Are Paper Straws Really Better For The Environment?
Lifestyle - News
By MARIE CARTAGENA
When 9-year-old Milo Cress collected statistics on American plastic straw usage and found that citizens use 500 million straws per day, he founded the Be Straw Free campaign and launched a nationwide movement to phase out plastic straws in favor of paper ones. However, are paper straws truly better for the environment and some of its marginalized inhabitants?
Paper straws definitely don't take over 500 years to decompose, like plastic. However, The Atlantic even says that paper straws are the lesser of two evils, and only partially solve the waste problem; despite being made of paper, they're still disposable, single-use items, and straws make up a puny 0.025 percent of plastic that pollutes the ocean each year.
Also, paper straws often go limp and disintegrate into your drink, and chemicals from the straw can leach into the liquid.
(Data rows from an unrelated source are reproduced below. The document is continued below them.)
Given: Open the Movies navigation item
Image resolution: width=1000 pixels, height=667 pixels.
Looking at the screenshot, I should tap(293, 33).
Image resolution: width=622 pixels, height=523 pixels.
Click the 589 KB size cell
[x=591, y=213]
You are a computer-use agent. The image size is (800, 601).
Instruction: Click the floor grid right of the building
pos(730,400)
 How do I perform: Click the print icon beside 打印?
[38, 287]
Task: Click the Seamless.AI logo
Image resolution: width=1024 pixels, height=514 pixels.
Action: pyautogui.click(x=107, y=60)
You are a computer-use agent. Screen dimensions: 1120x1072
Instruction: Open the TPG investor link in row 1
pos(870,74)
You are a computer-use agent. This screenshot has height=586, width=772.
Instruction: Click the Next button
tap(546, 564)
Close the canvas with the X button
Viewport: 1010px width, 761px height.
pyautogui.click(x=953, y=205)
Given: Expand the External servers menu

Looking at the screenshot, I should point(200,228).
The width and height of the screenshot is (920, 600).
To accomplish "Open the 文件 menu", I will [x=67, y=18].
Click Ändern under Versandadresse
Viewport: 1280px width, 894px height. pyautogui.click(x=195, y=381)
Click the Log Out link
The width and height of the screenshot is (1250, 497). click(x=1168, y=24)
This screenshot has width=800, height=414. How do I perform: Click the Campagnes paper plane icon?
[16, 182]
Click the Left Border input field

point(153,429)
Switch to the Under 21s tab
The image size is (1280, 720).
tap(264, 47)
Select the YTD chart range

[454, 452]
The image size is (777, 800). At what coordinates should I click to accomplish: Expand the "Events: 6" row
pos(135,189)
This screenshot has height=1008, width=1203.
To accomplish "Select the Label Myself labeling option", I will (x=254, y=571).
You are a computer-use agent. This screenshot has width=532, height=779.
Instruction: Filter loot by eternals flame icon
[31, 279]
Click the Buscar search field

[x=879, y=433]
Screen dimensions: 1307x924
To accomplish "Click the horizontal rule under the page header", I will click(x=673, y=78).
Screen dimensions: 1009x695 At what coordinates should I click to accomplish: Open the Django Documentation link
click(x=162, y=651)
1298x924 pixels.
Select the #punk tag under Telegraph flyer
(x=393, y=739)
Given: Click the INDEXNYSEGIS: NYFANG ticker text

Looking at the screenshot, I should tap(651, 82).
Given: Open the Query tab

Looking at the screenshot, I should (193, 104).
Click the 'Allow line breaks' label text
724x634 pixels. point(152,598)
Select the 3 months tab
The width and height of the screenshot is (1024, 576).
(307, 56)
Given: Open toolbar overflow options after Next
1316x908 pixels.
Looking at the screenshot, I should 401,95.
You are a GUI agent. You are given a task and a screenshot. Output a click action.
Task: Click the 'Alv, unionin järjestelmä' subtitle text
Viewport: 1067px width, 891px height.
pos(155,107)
Still, these things seem like mere annoyances to most beverage enjoyers, but they can actually be quite harmful to disabled people, as staff attorney Amy Scherer of the National Disability Rights Network says.
Scherer explains that people with limited upper body strength, range of motion, dexterity, and/or coordination often need bendy straws to drink, because using a cup or straight plastic straw — or a paper straw, which can't bend, either — is a struggle. With corporations such as Starbucks banning plastic straws entirely, this push to do good may not be good for everybody.